(Item-finding entries)
# # #
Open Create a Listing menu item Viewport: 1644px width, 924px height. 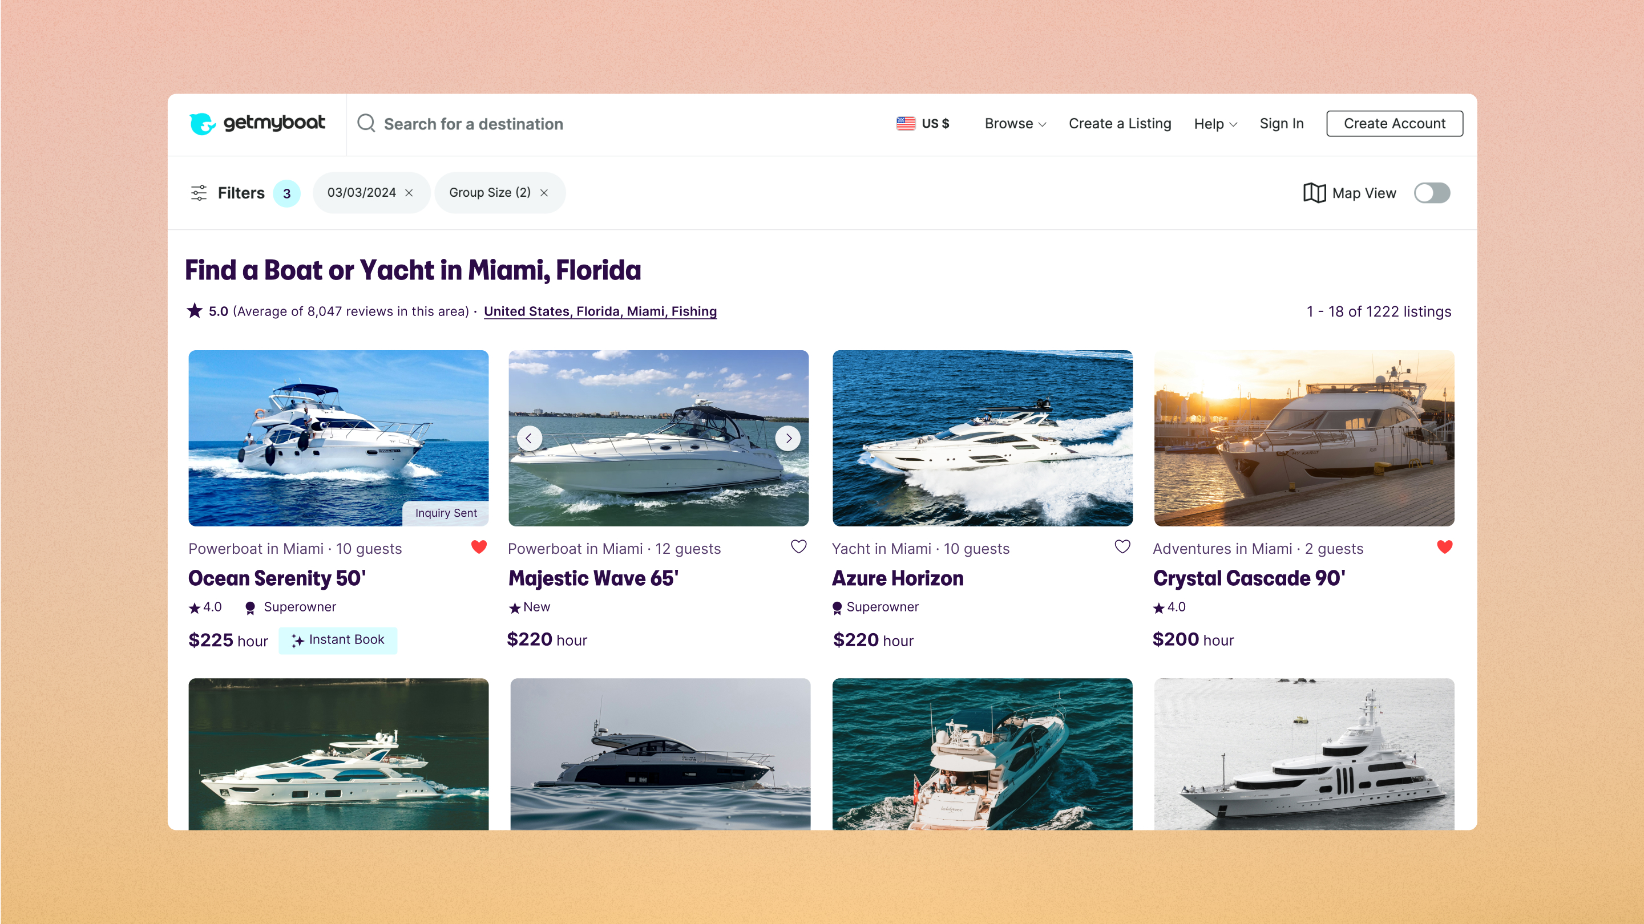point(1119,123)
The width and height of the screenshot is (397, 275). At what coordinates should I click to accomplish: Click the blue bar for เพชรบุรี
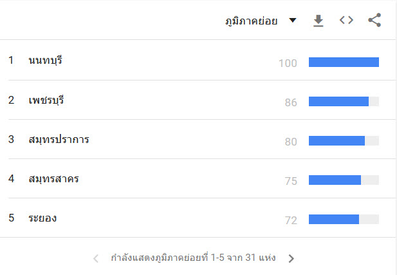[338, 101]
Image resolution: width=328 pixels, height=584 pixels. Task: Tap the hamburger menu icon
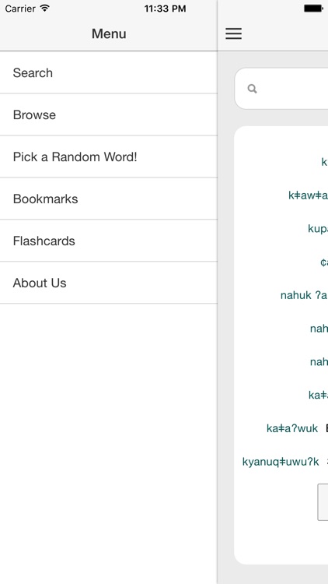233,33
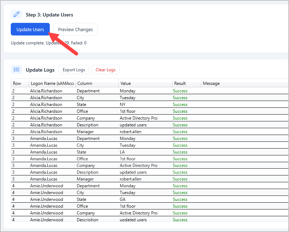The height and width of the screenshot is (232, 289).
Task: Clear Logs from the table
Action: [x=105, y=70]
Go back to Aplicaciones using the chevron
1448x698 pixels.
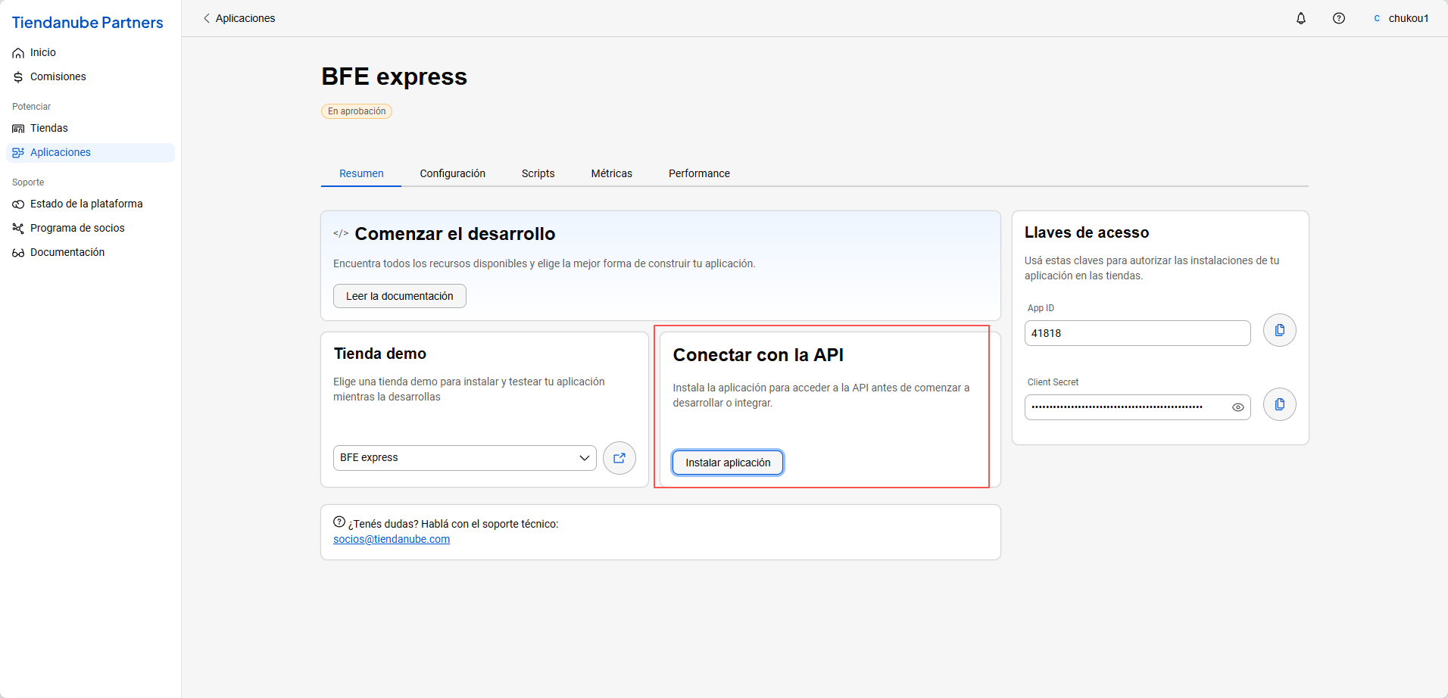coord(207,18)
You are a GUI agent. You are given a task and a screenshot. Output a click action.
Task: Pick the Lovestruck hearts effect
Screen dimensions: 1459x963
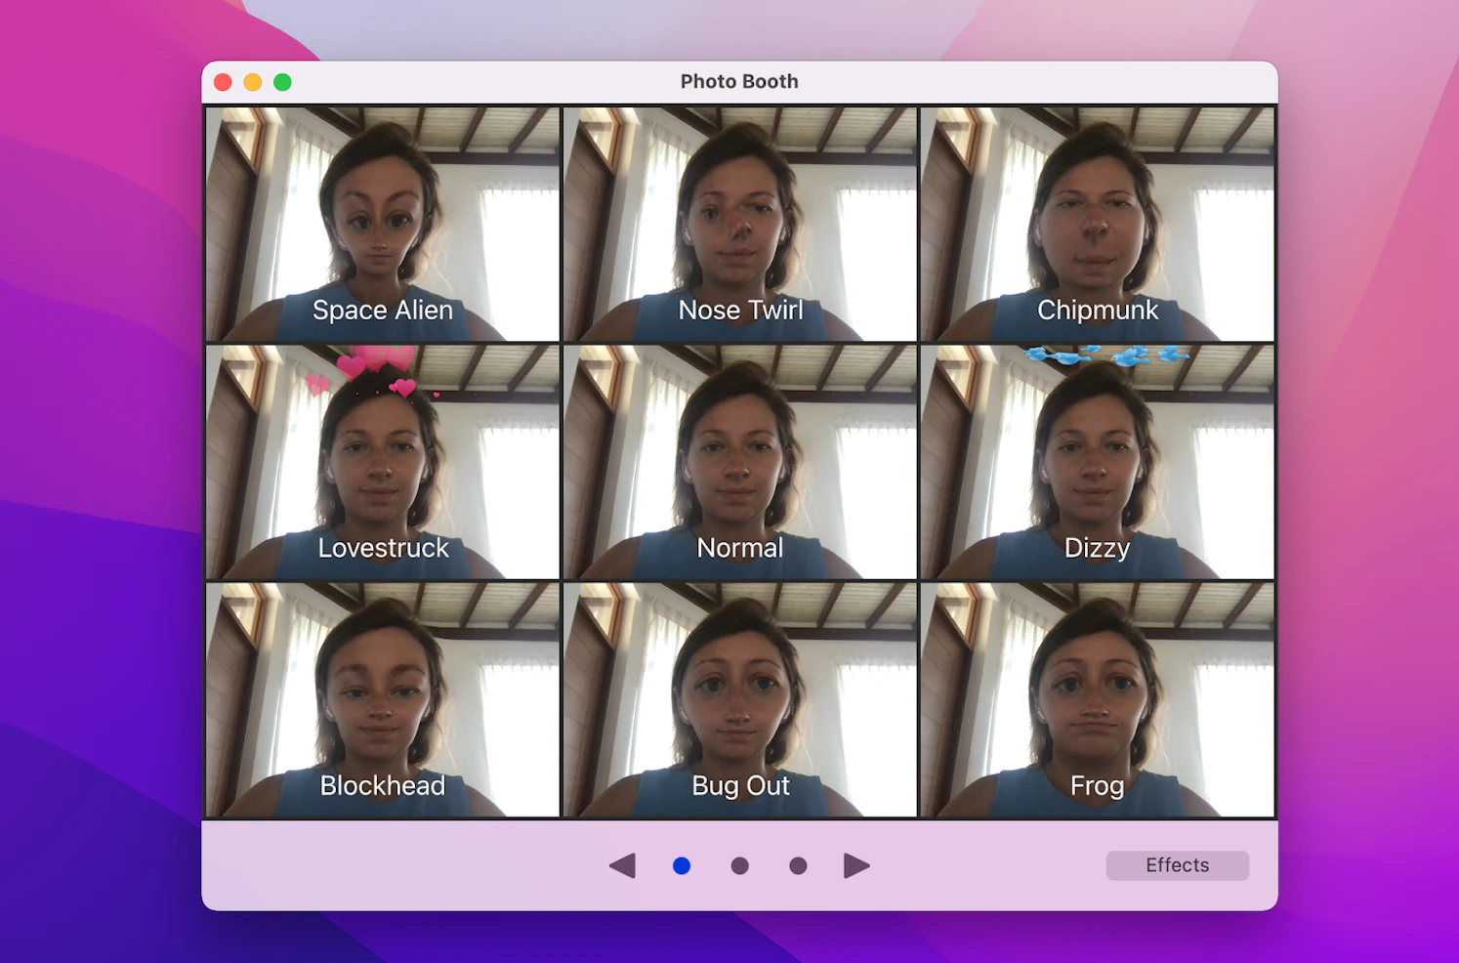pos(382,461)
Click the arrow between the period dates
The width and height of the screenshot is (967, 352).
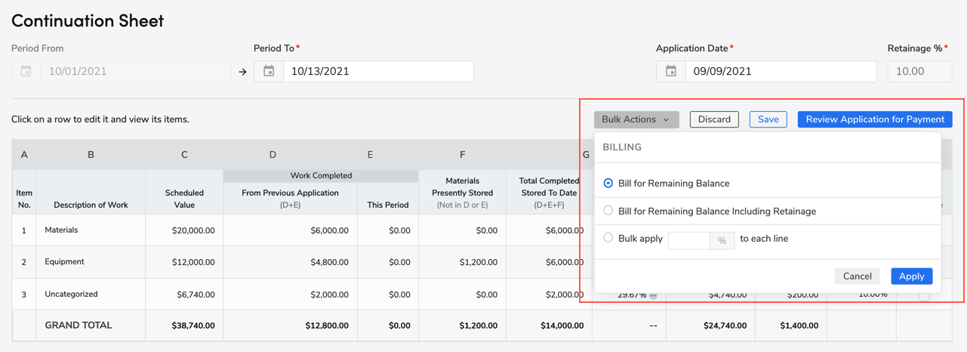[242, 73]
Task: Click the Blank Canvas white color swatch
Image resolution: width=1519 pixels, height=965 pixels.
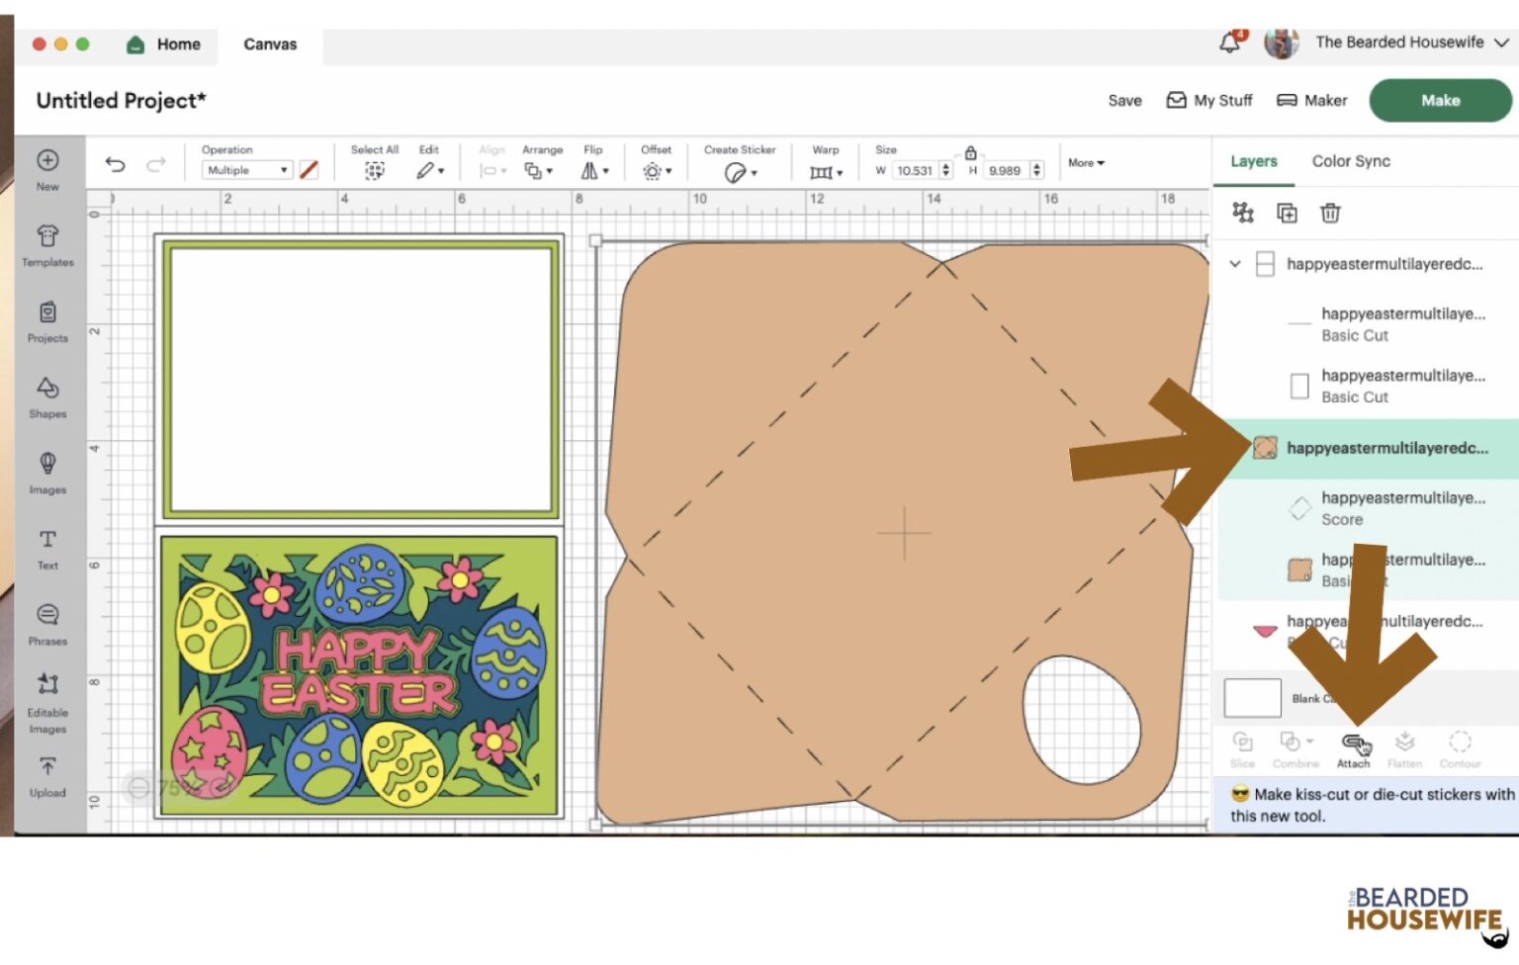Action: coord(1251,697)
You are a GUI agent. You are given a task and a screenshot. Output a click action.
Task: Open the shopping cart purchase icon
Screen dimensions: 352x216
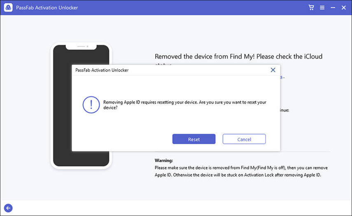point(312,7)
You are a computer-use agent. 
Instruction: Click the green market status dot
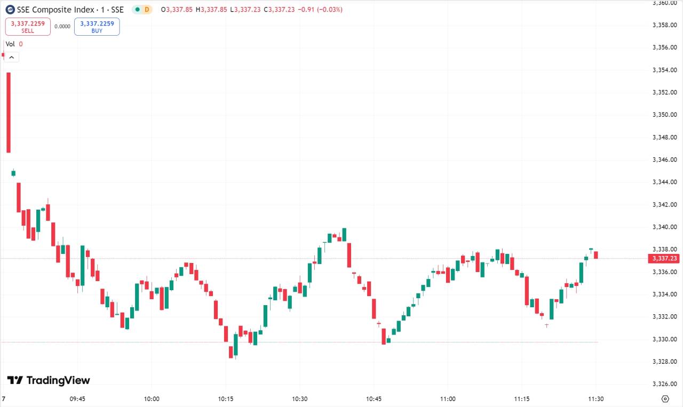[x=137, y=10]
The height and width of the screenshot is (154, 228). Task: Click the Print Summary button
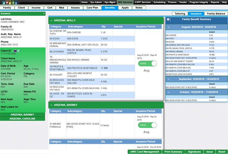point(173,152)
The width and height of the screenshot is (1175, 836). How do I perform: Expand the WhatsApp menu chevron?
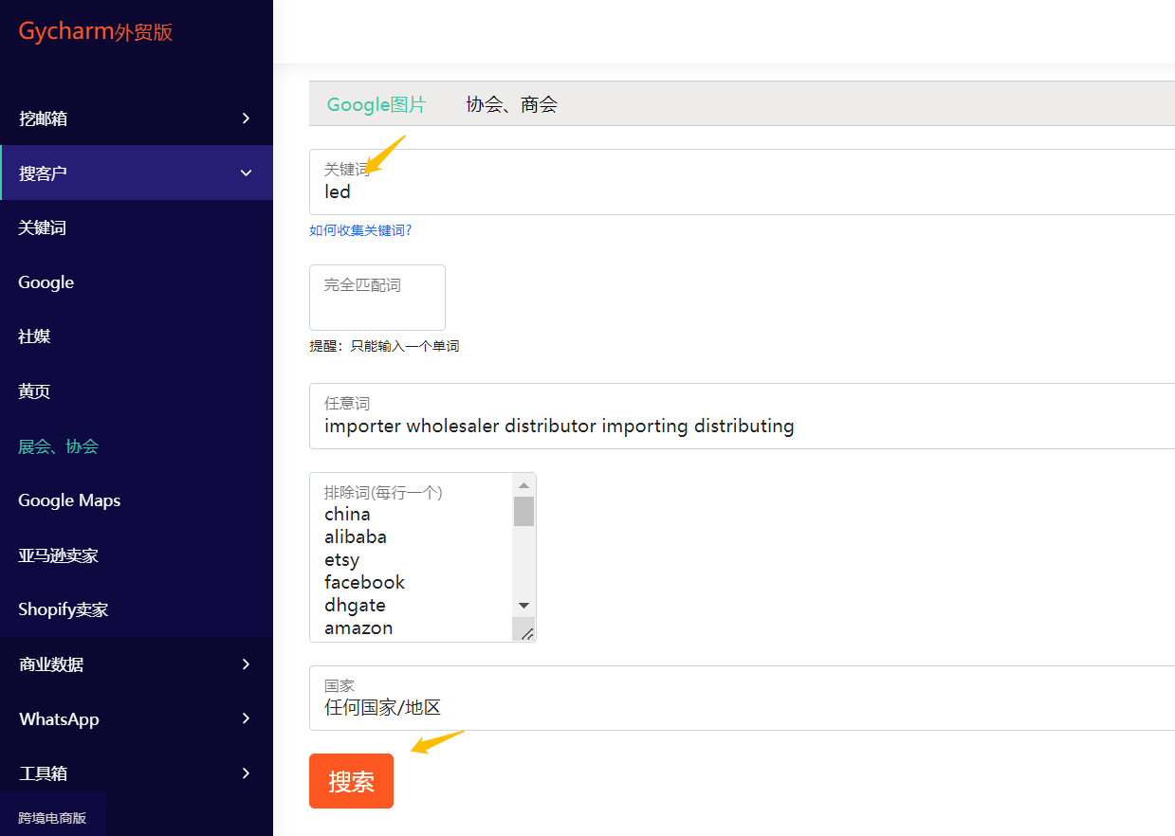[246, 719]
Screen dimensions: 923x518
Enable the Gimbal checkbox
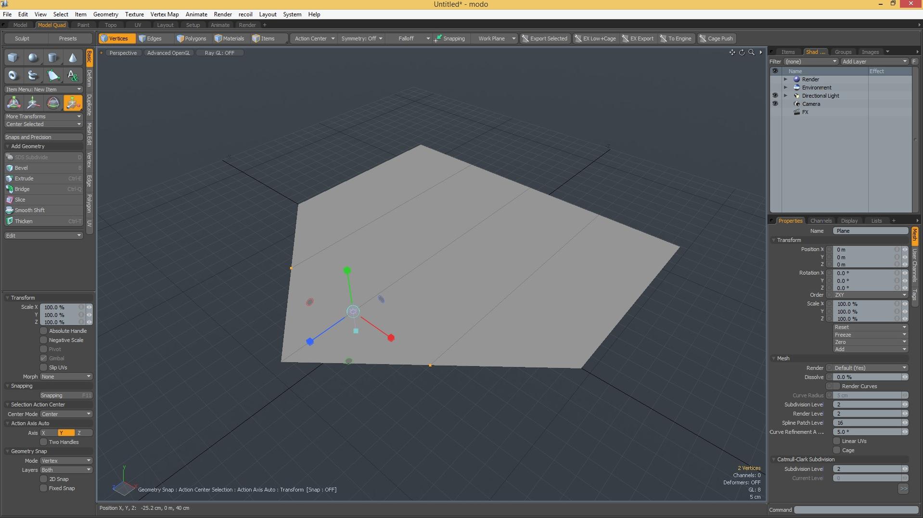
# # #
* Goal of the exercise
Rewrite the part of the entries that opens with the line containing "Screen dimensions: 923x518" and runs through the end of the entries, replacing "Gimbal" with "Stabilizer" and changing nothing else. Leave the pictures out of your answer.

* Answer to this task
Screen dimensions: 923x518
Enable the Stabilizer checkbox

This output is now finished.